Три пары дамских летних туфель проходят за 8 руб., стенные часы за 12, 10 коробок конфект за 4 рубля, скрипка за 7 руб. 50 коп.

Аукцион развертывается. «Середняк» уступает место «большаку», делающему аукционную погоду, успех и неуспех аукционному дню.

«Большак» может купить партию обуви в 100 пар, десятки пудов нюхательного табаку, штуки мануфактуры, поднять весь москательный товар.

У него в руках (чтоб не, вытащили) убористая пачка червонцев различных купюр.

— С вас за кухонную терку и «Лунную ночь в Крыму» — семь двадцать!

Даже «крикуну», видимо, приятно оперировать крупными цифрами.

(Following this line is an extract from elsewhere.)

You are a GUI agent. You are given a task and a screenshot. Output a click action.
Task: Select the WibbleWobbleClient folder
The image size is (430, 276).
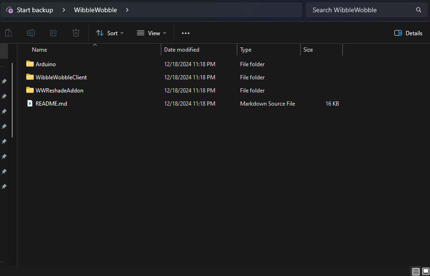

— Первая цена — тысяча. Кто больше?

«Большак» спокоен. Их здесь не больше двух-трех. Еще вчера в пивной решили больше двух на кожу не набивать. Больше двух никто не даст, — поэтому они так уверены в себе и так хладнокровно «набивают» цену.

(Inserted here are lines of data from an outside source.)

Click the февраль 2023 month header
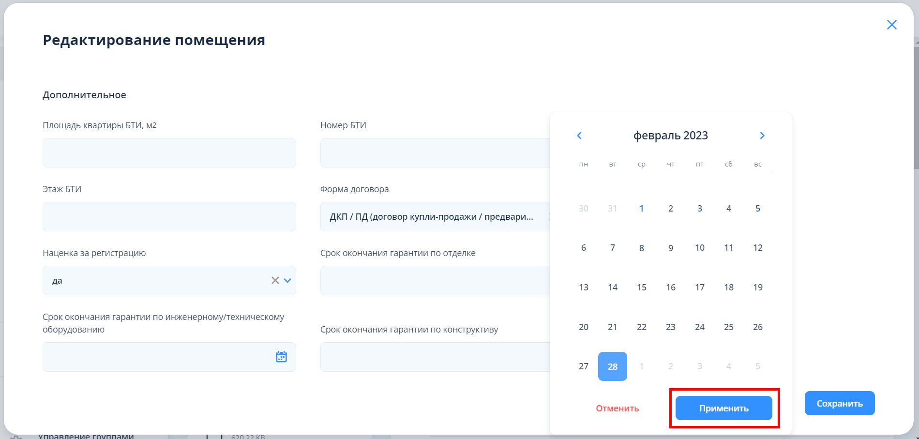Viewport: 919px width, 439px height. tap(670, 136)
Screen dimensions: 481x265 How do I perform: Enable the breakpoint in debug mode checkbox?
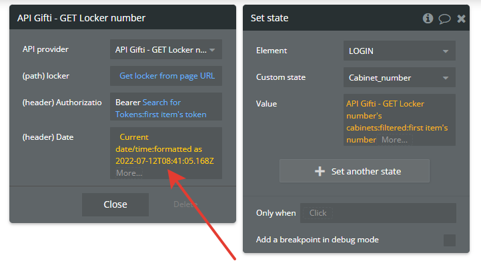coord(450,240)
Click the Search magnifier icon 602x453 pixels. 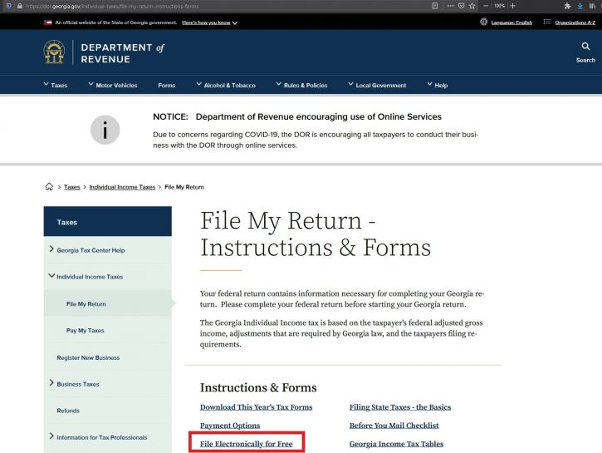585,47
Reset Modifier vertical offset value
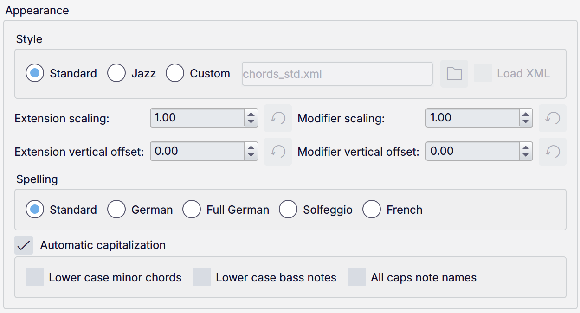The height and width of the screenshot is (313, 580). [553, 152]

Когда аукцион переваливает за середину — продается мебель. Завсегдатай аукционов не «интересуются» этим, исключая разве мебельщиков, владельцев столярных мастерских. Главным покупателем на нее является обыватель, редко-редко — рабочий.

Передо мной сидел железнодорожник, по-видимому, проводник. Рядом баба с вострыми глазами, тугая, как шар. Проводник два раза робко попытался дать с «полтинником» за стенные часы. Потом отстал, робко кашлянув в кулак.

—  Торгуйся, чего молчишь.

Проводник прицелился и... купил музыкальный ящик «аристон».

Баба тыркала его в бок:

— Дурак старый! Гальдероп приобресть хотел, на ящик с музыкой позарился!..

Но он улыбался широкой улыбкой, беззвучно смеялся усатым ртом и с удовольствием тащил бренчащий валиком старомодный ящик.

Деревянный молоток все еще продолжал отстукивать «разы».